I greatly enjoyed my years at the Council. l had very productive and happy times there and l was very reluctant to resign. But l did so as a matter of principle in 2004 over “Foreign Affairs” denial of my right of reply to an ad hominem attack on me in its pages by William D. Rogers (1927-2007), the Vice-President of Kissinger Associates, and one of Kissinger’s closest associates, for my review of the Kornbluh book.
Later at the time of Rogers death of a heart attack while riding on his horse “Isaiah” with the fox hounds of the Orange County Hunt in Virginia, Kissinger called Bill Rogers “my friend and in many ways, my conscience (..) Rarely did a day pass, and never a week, without a long conversation (..) He would probably have considered the manner of his passing, while on a hunt, the most appropriate way to part from us.” It should be noted that l also knew Bill Rogers well. He was a long time lawyer at Arnold & Porter in Washington, D.C, had worked with Kissinger in government, was an expert on Latin America, had represented Brazil, and conducted secret negotiations with the Cubans.
And at Harvard l was not “visiting doctor of history at Harvard University” as Wikipedia notes. I was appointed as a senior fellow at the David Rockefeller center for Latin America Studies courtesy of the historian John Coatsworth who was then the director of David Rockefeller Center and was later from 2012 to 2019 the Provost of Columbia University.

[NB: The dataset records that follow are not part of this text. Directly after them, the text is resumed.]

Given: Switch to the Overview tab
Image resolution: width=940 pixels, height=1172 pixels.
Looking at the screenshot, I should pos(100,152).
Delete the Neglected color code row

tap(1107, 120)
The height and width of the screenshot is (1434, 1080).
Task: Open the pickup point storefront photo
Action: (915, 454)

At Harvard l founded the Brazil studies program at The Rockefeller Center and raised a US$ 25 million grant from Harvard graduate Jorge Paulo Lemann for Brazilian studies at the University.
There are a great many very wealthy Brazilians.
But very few of them are philanthropists like the billionaires the late Walther Moreira Salles and Jorge Paulo Lemann who has single handedly revived and sustained Brazil studies and Brazilian scholars in the United States and between Brazil and the United States. The photo below shows the inauguration of Harvard’s Brazil Office in São Paulo with Jorge Paulo Lemann.
I taught as a Professor in the history department at Harvard where l thoroughly enjoyed the experience and had absolutely excellent students. Many have gone on to wonderful careers, including returning to Harvard as a professor of Romance languages and literature, and to Brown university as the Vasco da Game professor.
But then the Wikipedia’s algorithm is evidently to blame. So remembering Flip Wilson who said “the devil made me do it!” Perhaps now it is more accurate to say the algorithm is to blame!